* Text shown
Destination region writable

[mkschreder]

What is the meaning of "destination region writable" and how do I fix it in code?

Here is a very simple matrix addition function:

/*
 * C = A + B
 */
void add(float *C, const float *const A, const float *const B, uint16_t row, uint16_t column)
{
    float Cr[row * column];

    for (uint16_t i = 0; i < row; i++) {
        for (uint16_t j = 0; j < column; j++) {
            Cr[i * column + j] = A[i * column + j] + B[i * column + j];
        }
    }

    memcpy(C, Cr, sizeof(float) * row * column);
}

cbmc -Iinclude --function add --unwind 5 src/linalg/add.c

src/linalg/add.c function add
[add.assertion.1] line 21 assertion C: FAILURE
[add.precondition_instance.1] line 28 memcpy src/dst overlap: SUCCESS
[add.precondition_instance.2] line 28 memcpy source region readable: SUCCESS
[add.precondition_instance.3] line 28 memcpy destination region writeable: FAILURE

How can I express the requirement that C must always be large enough to contain the result?

[mkschreder]

I'm trying to use the function contracts but still without success:

void add(float *C, const float *const A, const float *const B, uint16_t row, uint16_t column)
    __CPROVER_requires(__CPROVER_is_fresh(C, sizeof(float)*row*column))
    __CPROVER_assigns(C: __CPROVER_object_upto(C, row * column))
{
    float Cr[row * column];

    for (uint16_t i = 0; i < row; i++) {
        for (uint16_t j = 0; j < column; j++) {
            Cr[i * column + j] = A[i * column + j] + B[i * column + j];
        }
    }
    memcpy(C, Cr, sizeof(float) * row * column);
}

Condition: is_loop_free(function_body, ns, log)

* Dataset rows
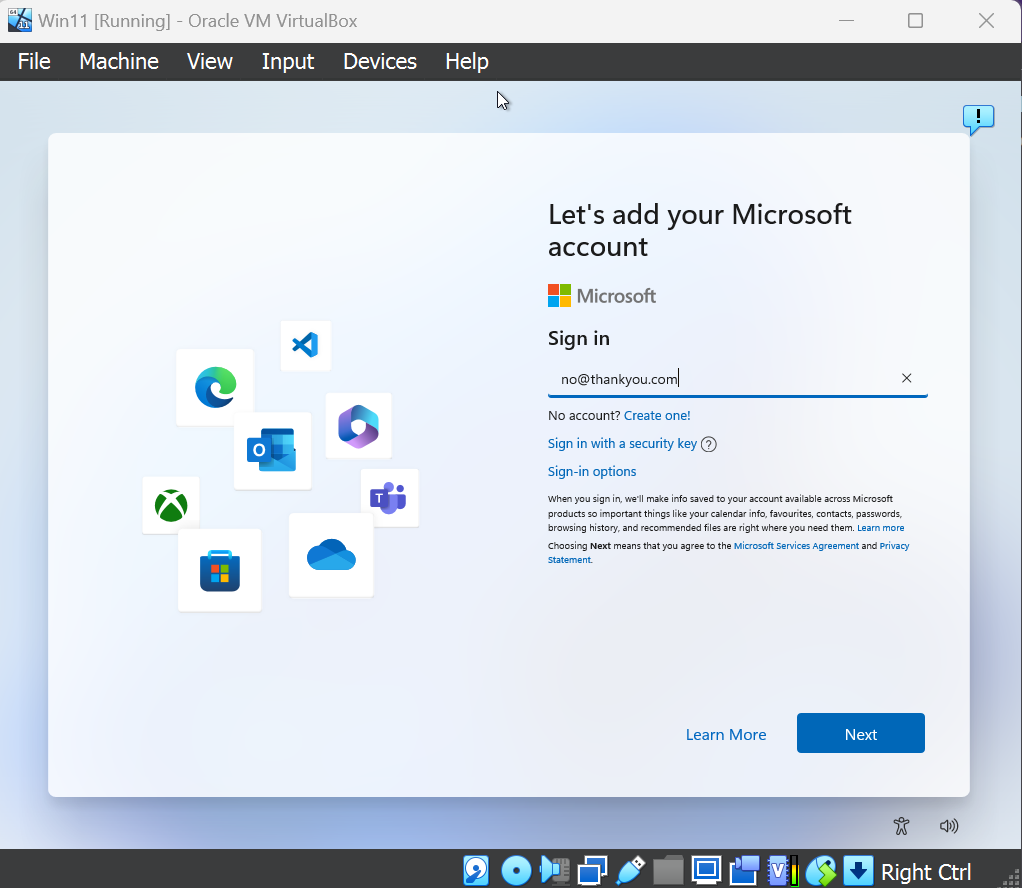This screenshot has height=888, width=1022.
Task: Open the shared folders status icon
Action: [668, 871]
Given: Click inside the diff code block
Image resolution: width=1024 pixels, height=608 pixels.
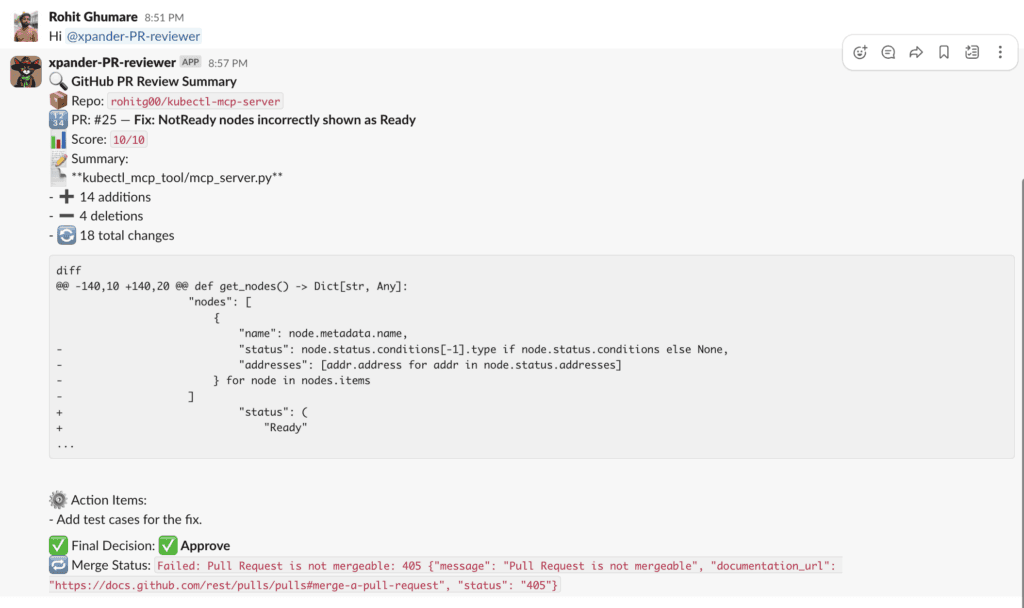Looking at the screenshot, I should (x=532, y=357).
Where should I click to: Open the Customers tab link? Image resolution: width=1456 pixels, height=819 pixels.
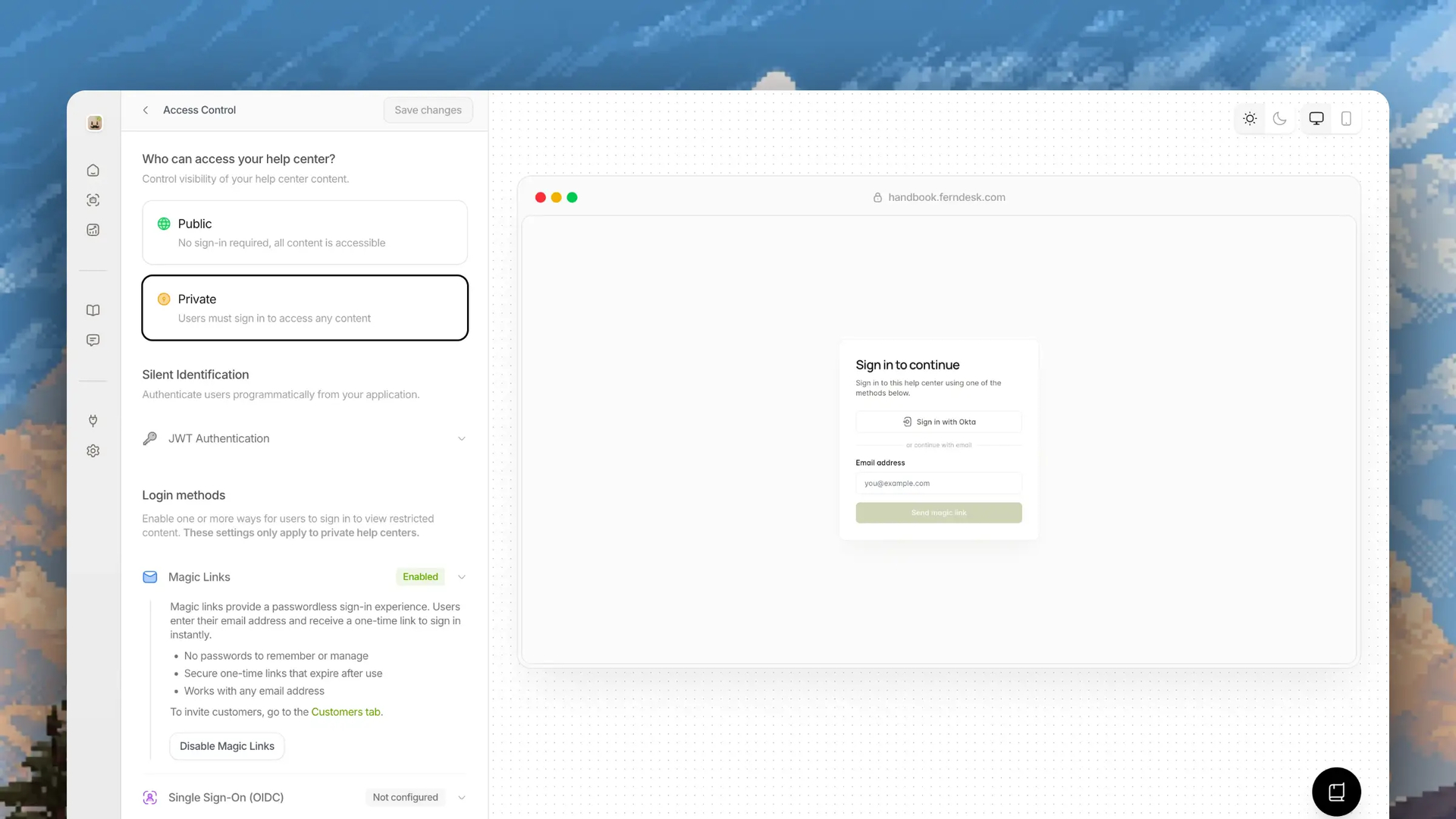click(x=346, y=711)
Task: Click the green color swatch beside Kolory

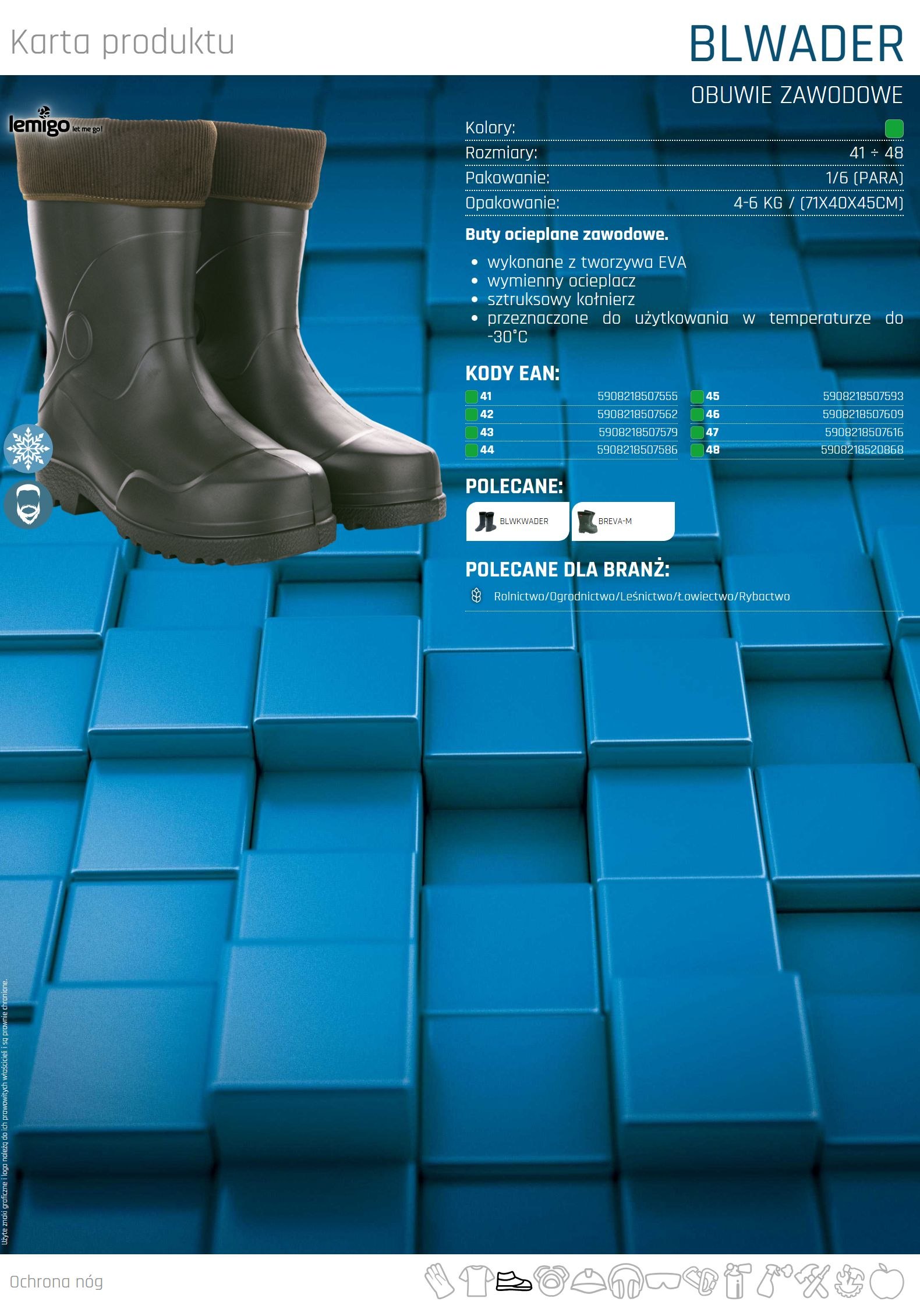Action: (894, 128)
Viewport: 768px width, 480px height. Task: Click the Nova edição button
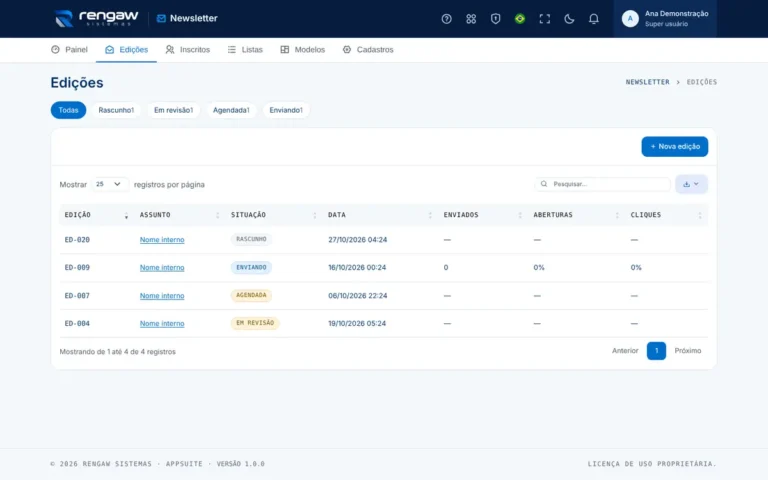(x=674, y=146)
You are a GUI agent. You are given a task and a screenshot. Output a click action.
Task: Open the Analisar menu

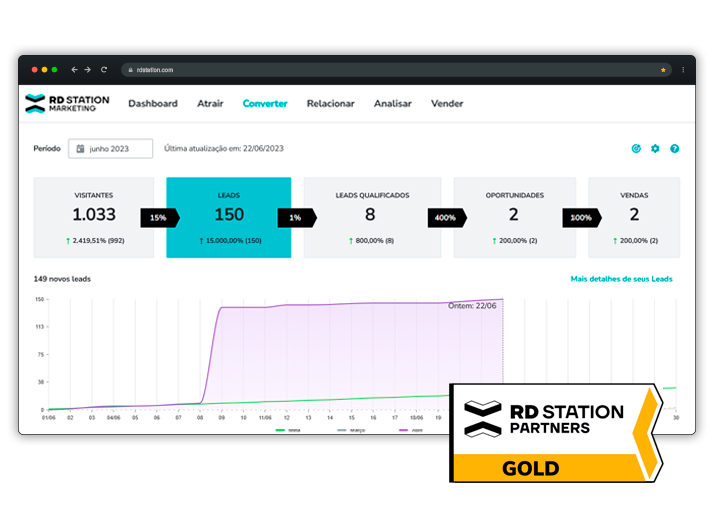[393, 103]
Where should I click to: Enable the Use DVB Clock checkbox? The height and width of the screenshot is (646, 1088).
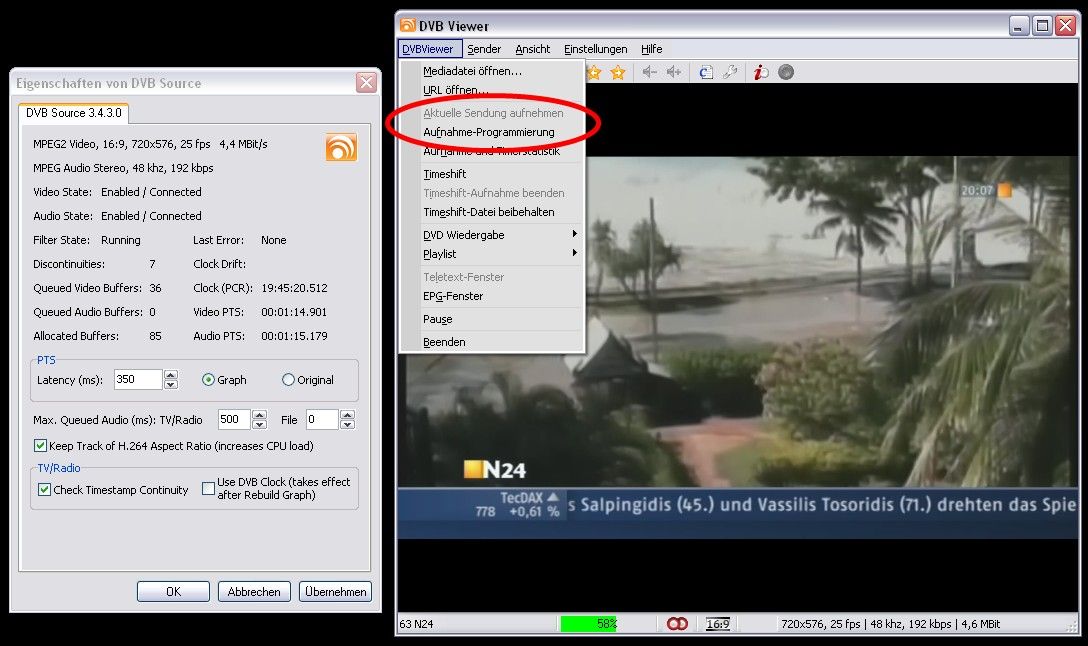click(208, 489)
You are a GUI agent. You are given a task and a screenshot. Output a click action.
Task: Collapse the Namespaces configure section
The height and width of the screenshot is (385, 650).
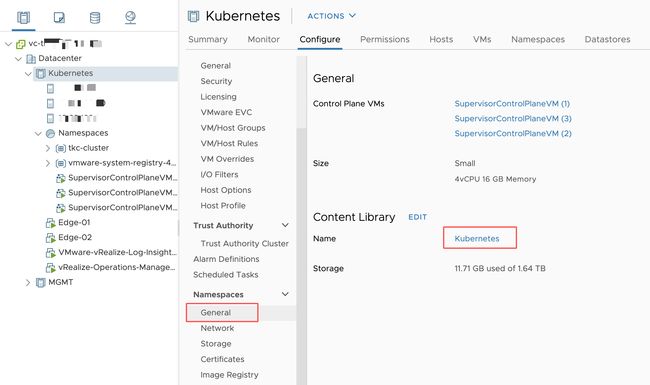point(285,294)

* Exercise instructions
A) From the thread on "destination region writable," quote the passage starting at "src/linalg/add.c function add" and ending at "contain the result?".
B) Answer these about the thread on "destination region writable":
(i) What number is given to the --unwind option in the cbmc command?
(ii) Which memcpy check in the cbmc output is reported as FAILURE?
(iii) In the second post, what size is passed to __CPROVER_is_fresh for C?

* Per-task outputs
A)
src/linalg/add.c function add
[add.assertion.1] line 21 assertion C: FAILURE
[add.precondition_instance.1] line 28 memcpy src/dst overlap: SUCCESS
[add.precondition_instance.2] line 28 memcpy source region readable: SUCCESS
[add.precondition_instance.3] line 28 memcpy destination region writeable: FAILURE

How can I express the requirement that C must always be large enough to contain the result?

B)
(i) 5
(ii) memcpy destination region writeable
(iii) sizeof(float)*row*column